Monday, January 16, 2006
 
Monday Lite: MLK2K6
OK, so today Al Gore called for the appointment of a special counsel to deal with the White House spying on people without bothering to get those pesky, pesky warrants, even after the fact, where time was not an issue.

Is this how it works now? Can just any-ole-body start calling for insanely specific government action even though they have no connection to any sort of public body on any level? Because me and Al Gore, one of the many things we have in common is that neither of us hold jobs at the moment, let alone public office.

And yet Al Gore gets to make speeches and very sternly "call for" things and the national media comes running while I'm stuck here talking to people whose only motivation for reading is to figure out once and for all if I'm retarded or not. Really, it's same impulse that kept people watching Twin Peaks while they did, fascinated by the masochistic, un-follow-able jumble of it because they had to have their curiosity satisfied.
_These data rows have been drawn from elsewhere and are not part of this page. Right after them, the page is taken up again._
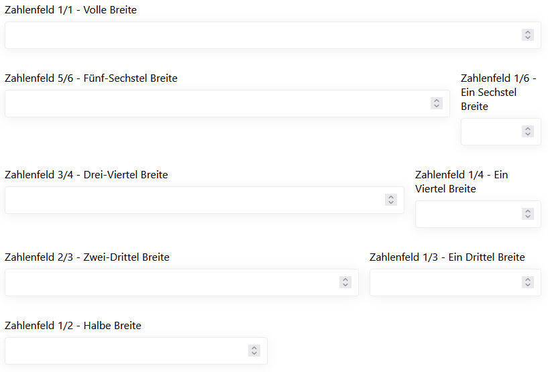
Task: Click the stepper in the Ein Sechstel Breite field
Action: point(528,131)
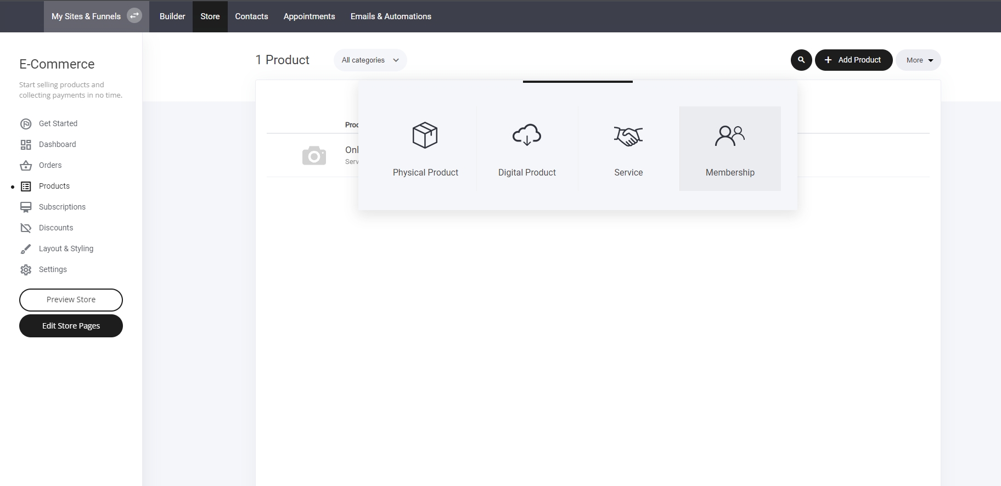
Task: Open Subscriptions in the sidebar
Action: 62,207

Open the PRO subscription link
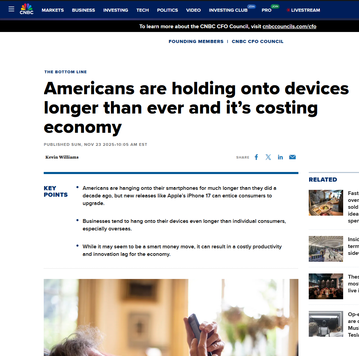pos(266,10)
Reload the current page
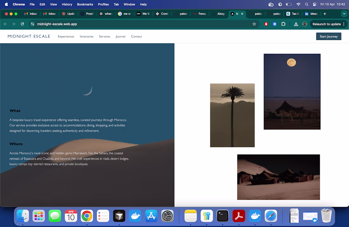The height and width of the screenshot is (227, 349). pyautogui.click(x=22, y=24)
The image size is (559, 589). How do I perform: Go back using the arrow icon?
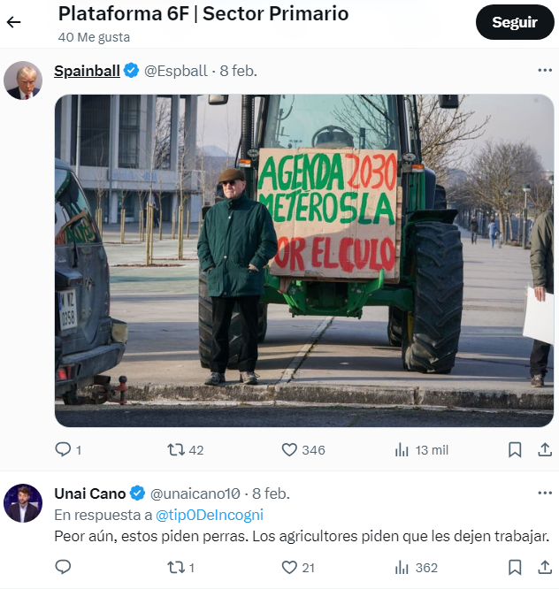click(x=13, y=22)
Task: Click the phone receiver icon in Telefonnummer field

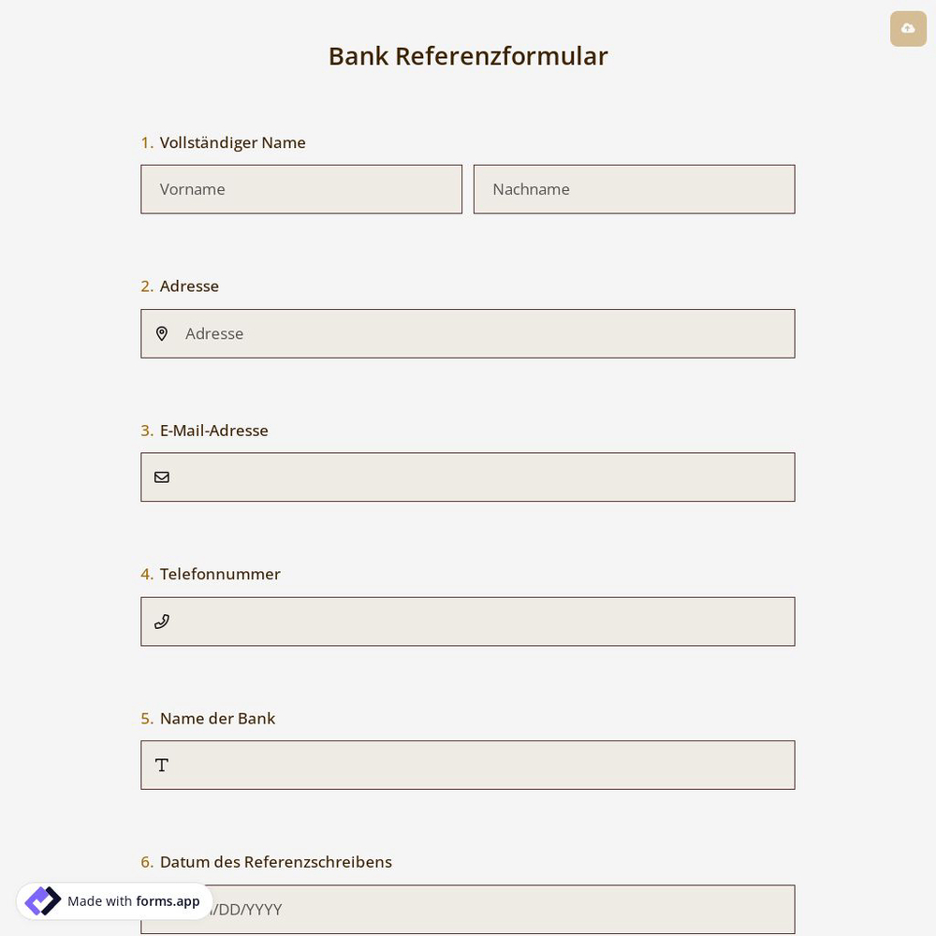Action: pos(162,621)
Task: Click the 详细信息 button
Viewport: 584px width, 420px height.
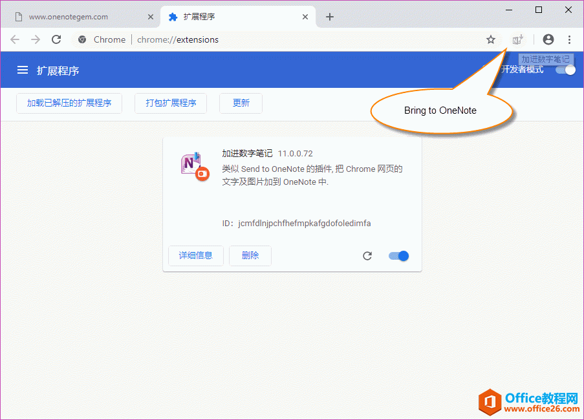Action: [x=195, y=255]
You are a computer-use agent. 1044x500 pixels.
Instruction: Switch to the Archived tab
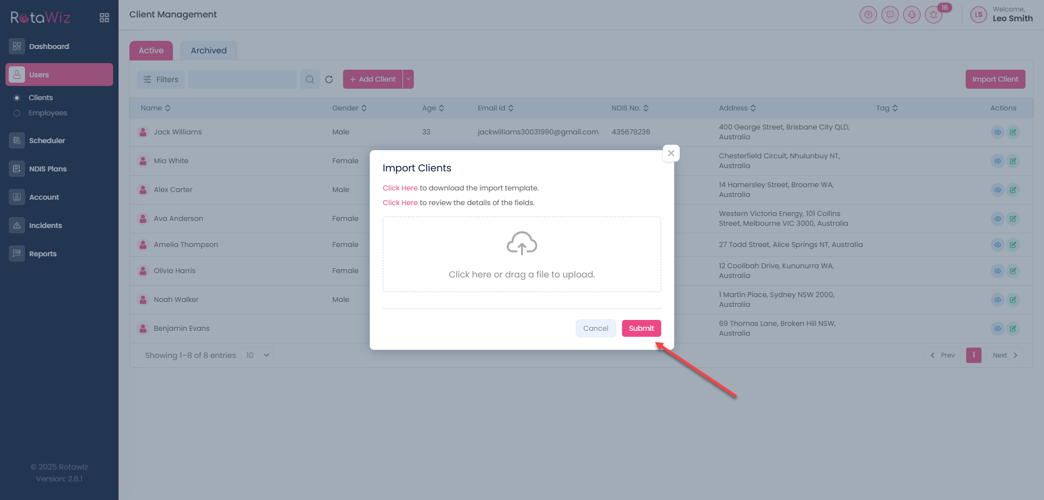208,51
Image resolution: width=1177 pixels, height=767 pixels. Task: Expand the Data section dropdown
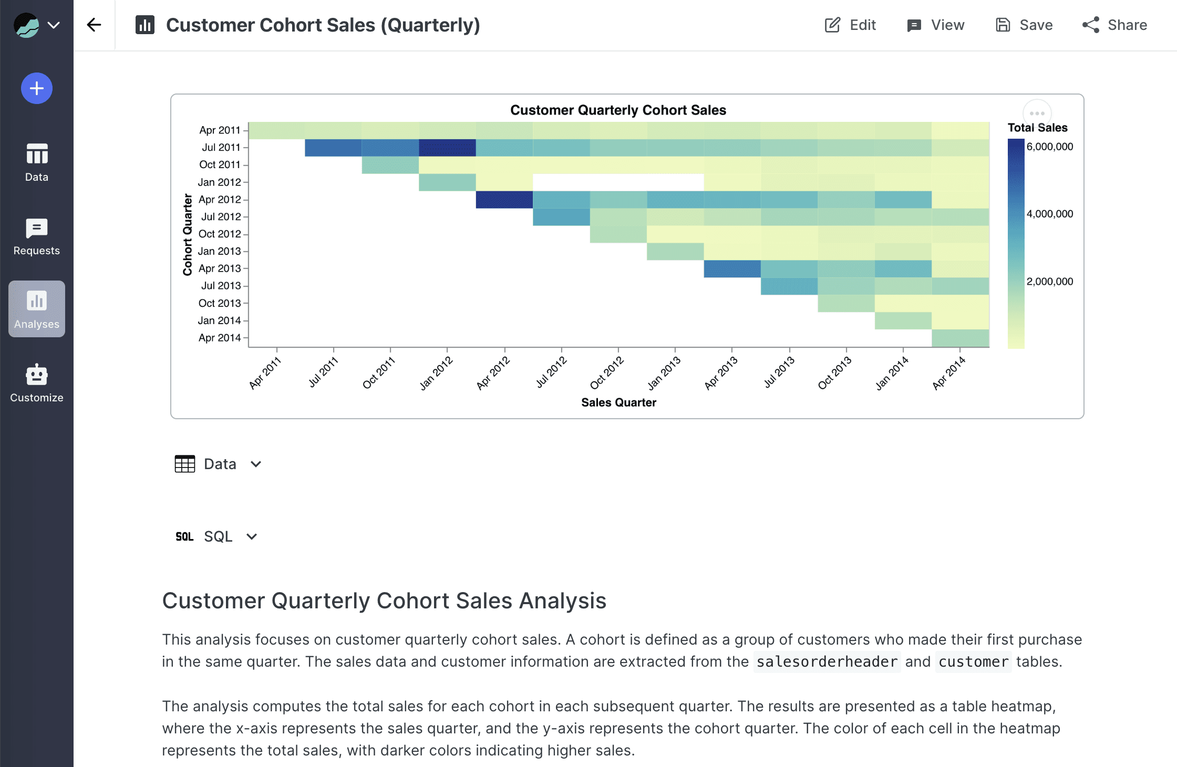pyautogui.click(x=257, y=464)
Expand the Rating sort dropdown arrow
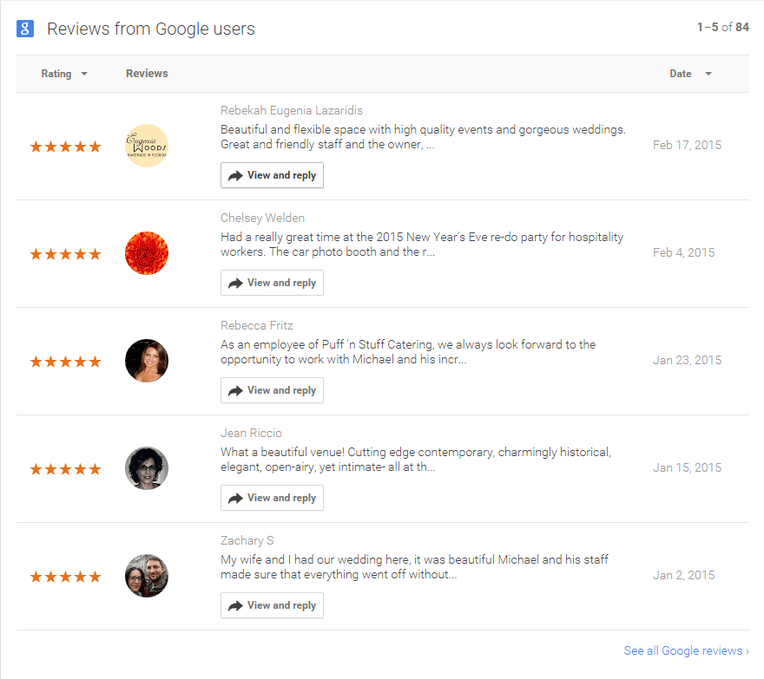764x679 pixels. [x=84, y=74]
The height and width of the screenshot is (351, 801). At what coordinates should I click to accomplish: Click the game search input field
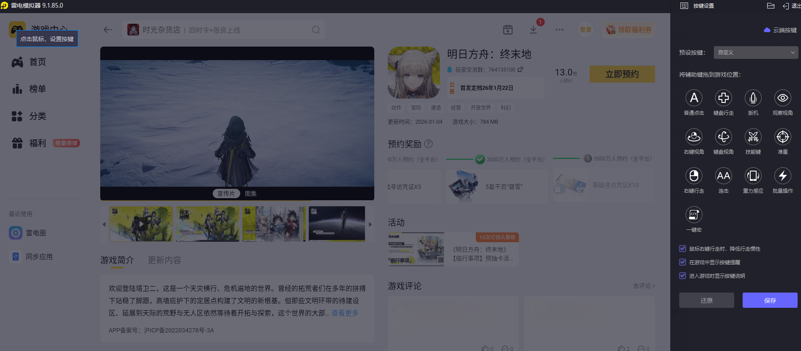point(224,30)
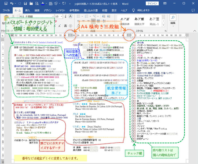Expand the font name ＭＳ Ｐ明朝 dropdown
The width and height of the screenshot is (198, 164).
(x=53, y=16)
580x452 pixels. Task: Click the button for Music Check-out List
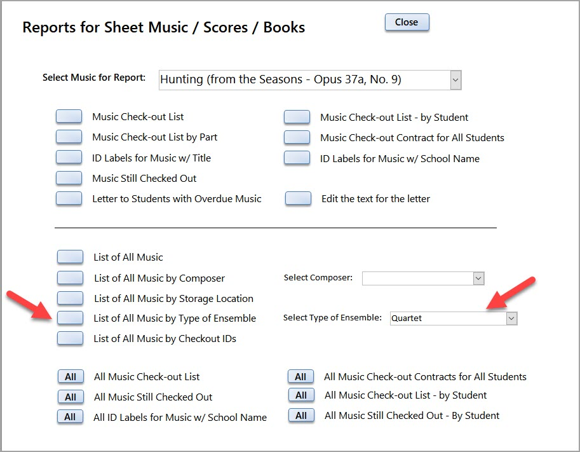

Many of you will be happy to know that just like David Lynch I'm keeping the Big Reveal as to whether or not I have the mental and social capacity of a third grader under wraps for a long time. Again, like Mr. Lynch, I intend to string it out far past the length of any human endurance or even interest so that when the Big Reveal does come, I'll be left here with just me, my dog and the nice lady who cuts my food up for me.

But back to this Al Gore thing, I guess in the spirit of MLK Day 2006, it's OK for people who aren't inside of government to call for its reform or for it to do what the person speaking insists is the public will for the public good. That's what Martin Luther King, Jr. did. And look, he got his own holiday. But then again, he also got shot, so you have to play these sorts of things just right.

In the spirit of Dr. King and former VP Gore, I too am going to take up the call and add my voice to the list of people demanding things from the government in order to foment change.

I would like to also redouble my identification more with FVP Gore than Dr. King. While Dr. King was clearly more courageous and more patently right, Mr. Gore has not as of this writing been (to the best of my knowledge) subject to any kind of gun violence. Government change is nice and all, but avoiding new bullet-made openings anywhere on my body is really what I'm after, long-term.

What I want from government:

1) Accountability and responsibility among elected leaders.

2) Less accountability and responsibility for me personally.

3) National siesta. Call it "nap-time" if the xenophobes in the Red States have to, but I think we'd all be happier with some quiet time after lunch. They do it in Spain and I don't know any unhappy Spaniards. Technically I only know of one Spaniard and that's Antonio Banderas and he seems to be doing OK. Plus there's an outside chance we'd all end up handsome and married to Melanie Griffith. OK, so there's that one downside...

4) Criminalization of old copies of CD-ROM PC video games. That way, just like alcohol during Prohibition, the black market for old PC-CD games will skyrocket and I can finally get rid of my old copies of Rollercoaster Tycoon and FIFA Soccer 1999 at some kind of profit. I could just throw them away, but they were, like, $50 a shot when I bought them.

That's all I can think of now. I was going to say "National Burrito Bar", but I don't think there's enough sneeze-shield Plexiglass to keep us all safe from that one.